Drug Profile Matching - Drug Discovery by Polypharmacology-based Interaction Profiling
Most drugs exert their effects via multi-target interactions, as hypothesized by polypharmacology. Here we introduce Drug Profile Matching (DPM) which is able to relate complex drug-protein interaction profiles with effect and target profiles. Structural data and registered effect profiles of all small-molecule drugs were collected and interactions to a series of non-target protein binding sites of each drug were calculated. Statistical analyses confirmed close relationships between the studied 177 effect and 77 target categories and the in silico generated interaction profiles of cca. 1,200 FDA-approved small-molecule drugs. Receiver Operating Characteristic analysis and 10-fold cross-validation was performed to assess the accuracy and robustness of the method. Based on the found relationships, the effect and target profiles of drugs can be revealed in their entirety, and hitherto uncovered effects and targets can be predicted in a systematic manner.

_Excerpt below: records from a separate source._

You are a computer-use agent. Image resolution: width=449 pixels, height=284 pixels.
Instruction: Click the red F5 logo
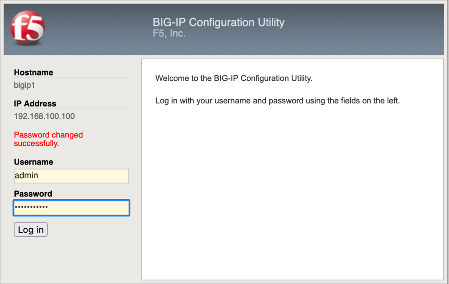click(x=28, y=29)
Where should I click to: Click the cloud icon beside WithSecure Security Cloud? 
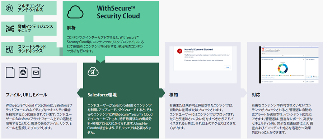click(75, 12)
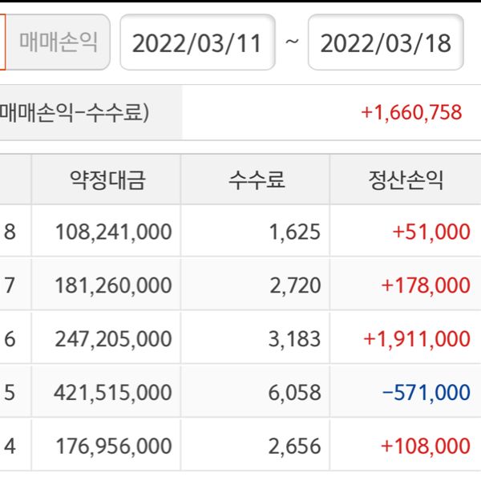Screen dimensions: 481x481
Task: Select the 176,956,000 amount cell
Action: tap(114, 444)
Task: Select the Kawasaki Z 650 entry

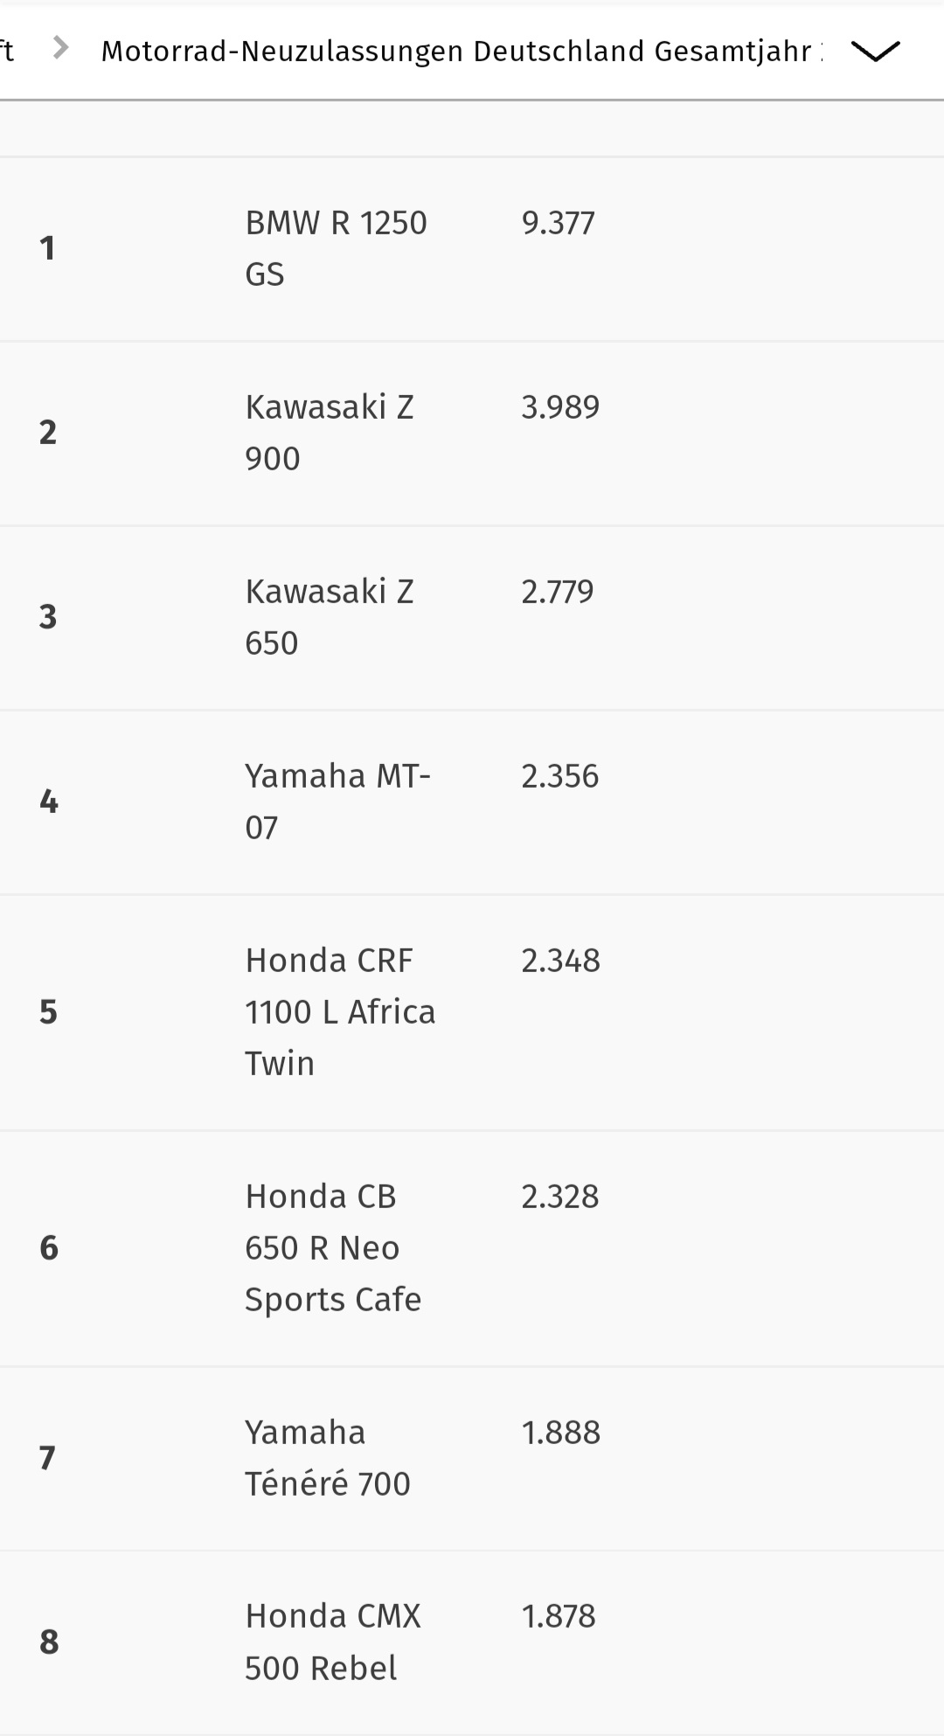Action: tap(330, 617)
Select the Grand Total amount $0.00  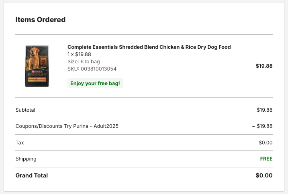coord(264,175)
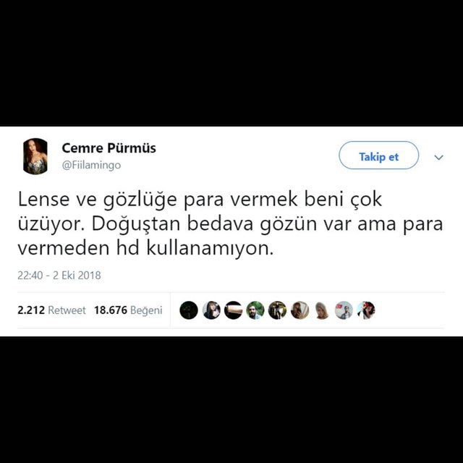
Task: Follow the account with Takip et
Action: point(378,156)
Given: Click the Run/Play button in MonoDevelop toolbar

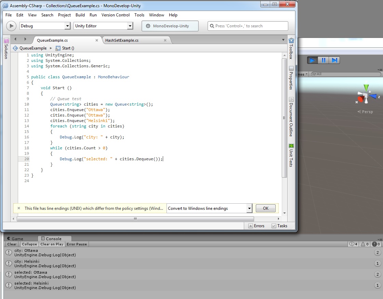Looking at the screenshot, I should click(x=11, y=26).
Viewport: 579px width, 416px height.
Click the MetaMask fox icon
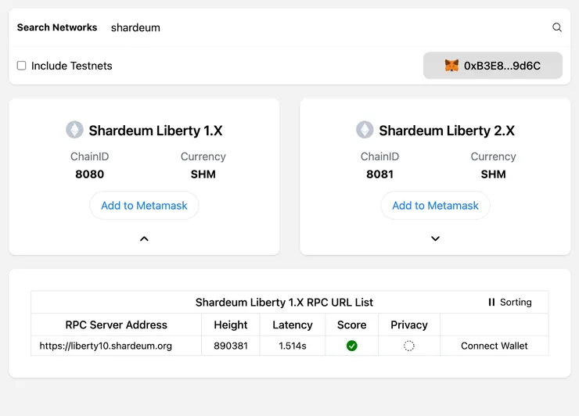click(x=451, y=66)
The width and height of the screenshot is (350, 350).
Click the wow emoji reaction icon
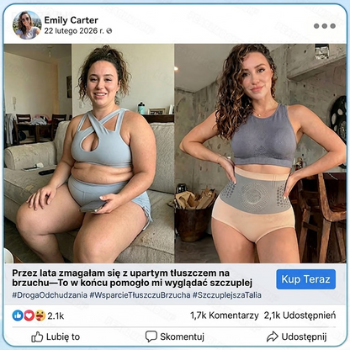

In order to investigate the predictive power of DPM, four effect categories (PPAR agonist, angiotensin-converting enzyme inhibitor, cyclooxygenase inhibitor and dopamine agent) were selected and predictions in the set of the FDA-approved small-molecule drugs were verified by literature analysis and experimental tests.
Moreover, a large set consisting of 600,000 druglike molecules was selected from a database of 50 million compounds and their interaction profiles were generated. Based on these profiles and chemical similarity considerations, predictions were calculated and tested experimentally to find new candidates that are chemically dissimilar to the reference drugs.